**Exercise:** Rewrite the listing as a numbered list, starting at the line that contains "Given: Click the U盘 toolbar icon" and stopping after the line that contains "click(695, 12)". Leave out blank lines.

**Record set:**
———
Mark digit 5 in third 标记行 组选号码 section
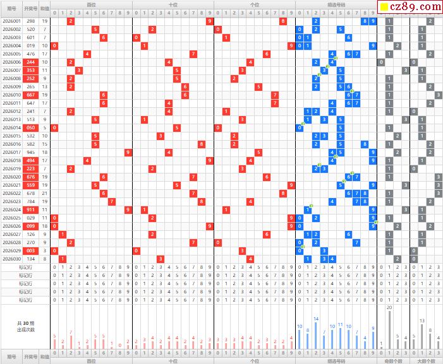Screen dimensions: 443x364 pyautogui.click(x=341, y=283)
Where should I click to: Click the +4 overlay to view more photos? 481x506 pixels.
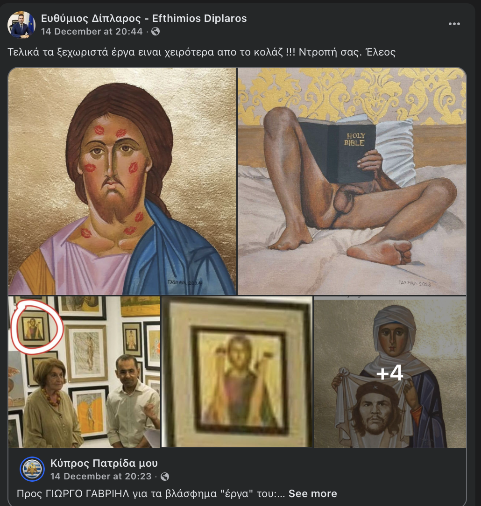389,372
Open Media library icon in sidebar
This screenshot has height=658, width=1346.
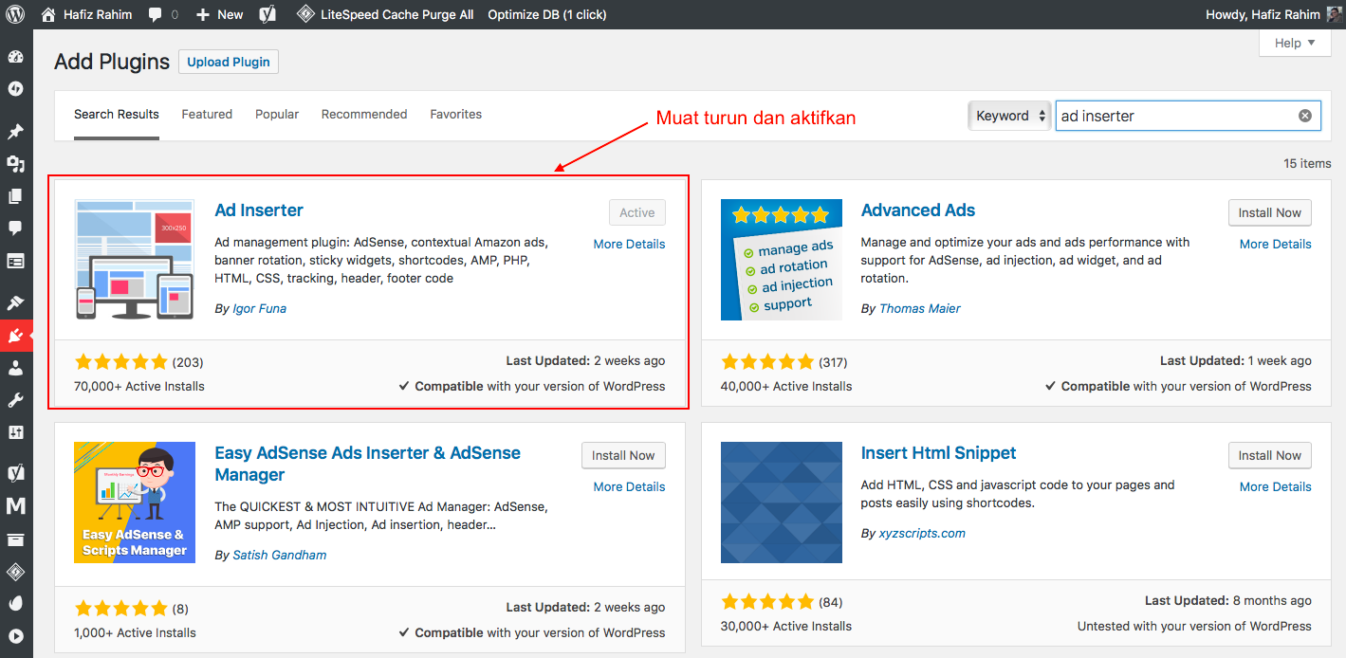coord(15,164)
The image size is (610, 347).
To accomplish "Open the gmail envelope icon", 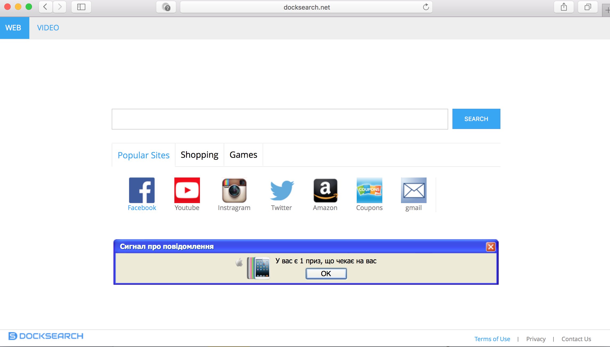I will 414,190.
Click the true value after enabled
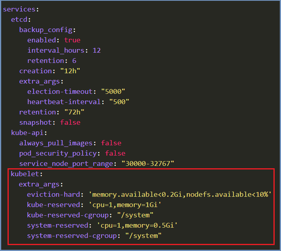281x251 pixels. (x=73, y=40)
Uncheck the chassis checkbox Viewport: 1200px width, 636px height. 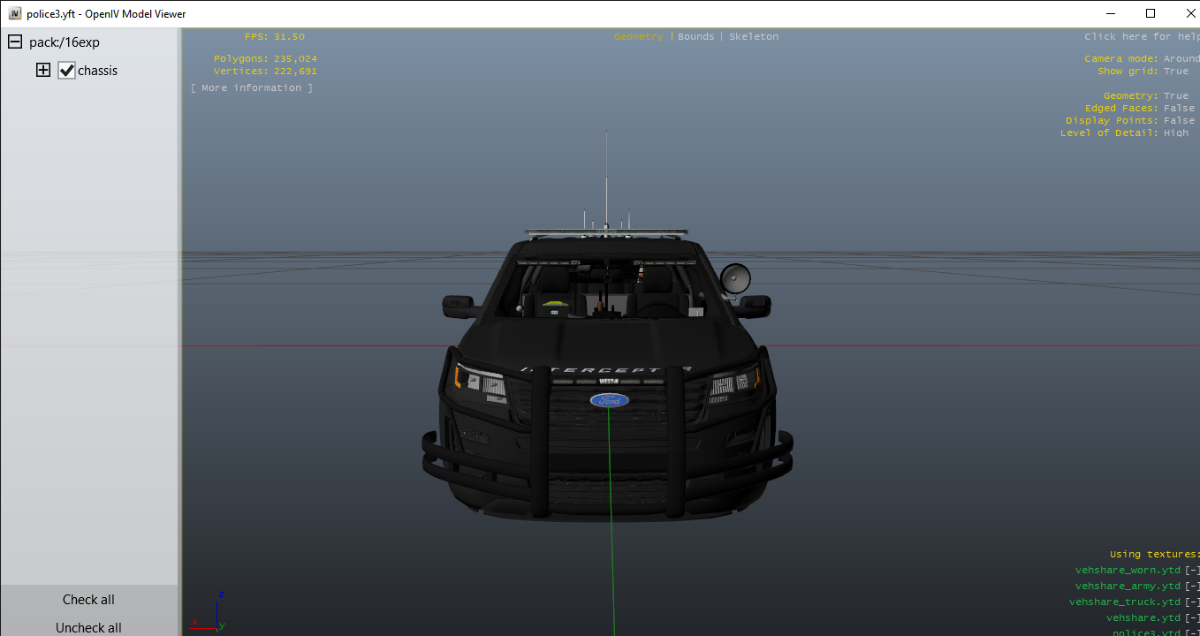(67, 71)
———
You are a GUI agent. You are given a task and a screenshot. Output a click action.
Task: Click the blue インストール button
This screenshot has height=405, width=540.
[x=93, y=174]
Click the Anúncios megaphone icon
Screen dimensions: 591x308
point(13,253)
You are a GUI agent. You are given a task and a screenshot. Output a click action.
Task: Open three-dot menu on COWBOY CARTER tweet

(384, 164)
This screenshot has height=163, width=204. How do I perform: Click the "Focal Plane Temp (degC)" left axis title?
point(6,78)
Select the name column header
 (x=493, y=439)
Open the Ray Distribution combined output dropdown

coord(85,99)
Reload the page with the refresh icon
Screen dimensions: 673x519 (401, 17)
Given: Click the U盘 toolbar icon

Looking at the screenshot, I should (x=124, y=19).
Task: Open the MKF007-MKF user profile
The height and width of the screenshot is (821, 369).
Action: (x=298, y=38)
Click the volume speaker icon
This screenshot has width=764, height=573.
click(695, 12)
———
**Solution to the problem:**
1. Given: Click the U盘 toolbar icon
2. Looking at the screenshot, I should (x=124, y=19).
3. Task: Open the MKF007-MKF user profile
4. The height and width of the screenshot is (821, 369).
5. Action: (x=298, y=38)
6. Click the volume speaker icon
7. This screenshot has width=764, height=573.
8. click(695, 12)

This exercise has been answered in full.